## Activity:
Each line from the one containing "813x458 pixels." through the last line of the data below is to be written out verbatim, and nothing more.

## Data for this exercise:
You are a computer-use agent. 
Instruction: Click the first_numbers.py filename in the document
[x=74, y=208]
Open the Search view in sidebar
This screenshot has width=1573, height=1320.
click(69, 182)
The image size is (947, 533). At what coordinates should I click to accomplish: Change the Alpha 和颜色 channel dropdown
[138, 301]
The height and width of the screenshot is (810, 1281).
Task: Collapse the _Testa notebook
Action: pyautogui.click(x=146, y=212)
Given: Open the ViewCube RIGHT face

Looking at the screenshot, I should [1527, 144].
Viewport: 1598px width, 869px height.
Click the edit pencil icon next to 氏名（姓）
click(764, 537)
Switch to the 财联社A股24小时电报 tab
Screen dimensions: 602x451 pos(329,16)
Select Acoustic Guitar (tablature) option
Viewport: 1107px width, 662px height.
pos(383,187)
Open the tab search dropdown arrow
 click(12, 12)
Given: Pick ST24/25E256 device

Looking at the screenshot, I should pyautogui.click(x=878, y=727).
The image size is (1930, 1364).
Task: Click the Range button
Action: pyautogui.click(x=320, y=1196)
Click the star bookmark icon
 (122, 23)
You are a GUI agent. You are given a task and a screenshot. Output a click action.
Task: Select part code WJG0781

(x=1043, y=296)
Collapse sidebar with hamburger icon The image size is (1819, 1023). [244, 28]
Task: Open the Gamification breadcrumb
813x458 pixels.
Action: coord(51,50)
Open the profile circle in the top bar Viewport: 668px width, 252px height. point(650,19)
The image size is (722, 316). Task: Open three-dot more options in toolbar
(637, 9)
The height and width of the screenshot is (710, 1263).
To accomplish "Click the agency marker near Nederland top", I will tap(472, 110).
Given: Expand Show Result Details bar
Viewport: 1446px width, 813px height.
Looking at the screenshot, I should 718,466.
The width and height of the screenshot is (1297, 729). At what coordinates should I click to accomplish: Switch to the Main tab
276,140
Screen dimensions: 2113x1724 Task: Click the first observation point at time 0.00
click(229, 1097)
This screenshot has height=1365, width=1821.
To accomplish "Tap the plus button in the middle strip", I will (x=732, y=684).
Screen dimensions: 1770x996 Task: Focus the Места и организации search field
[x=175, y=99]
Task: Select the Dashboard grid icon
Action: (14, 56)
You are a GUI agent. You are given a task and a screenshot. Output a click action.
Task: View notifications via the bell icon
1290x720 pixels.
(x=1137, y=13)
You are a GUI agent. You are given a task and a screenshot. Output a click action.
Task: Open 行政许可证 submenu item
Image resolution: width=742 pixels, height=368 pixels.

## Output below:
813x458 pixels.
Action: coord(51,50)
Open the profile circle in the top bar Viewport: 668px width, 252px height. point(650,19)
The image size is (722, 316). Task: Open three-dot more options in toolbar
(637, 9)
The height and width of the screenshot is (710, 1263).
To accomplish "Click the agency marker near Nederland top", I will tap(472, 110).
Given: Expand Show Result Details bar
Viewport: 1446px width, 813px height.
Looking at the screenshot, I should 718,466.
The width and height of the screenshot is (1297, 729). At what coordinates should I click to accomplish: Switch to the Main tab
276,140
Screen dimensions: 2113x1724 Task: Click the first observation point at time 0.00
click(229, 1097)
This screenshot has height=1365, width=1821.
To accomplish "Tap the plus button in the middle strip", I will (x=732, y=684).
Screen dimensions: 1770x996 Task: Focus the Места и организации search field
[x=175, y=99]
Task: Select the Dashboard grid icon
Action: (14, 56)
You are a GUI agent. You are given a task and a screenshot. Output a click action.
Task: View notifications via the bell icon
1290x720 pixels.
(x=1137, y=13)
You are a GUI agent. You are given a task and a screenshot. Output a click action.
Task: Open 行政许可证 submenu item
Image resolution: width=742 pixels, height=368 pixels.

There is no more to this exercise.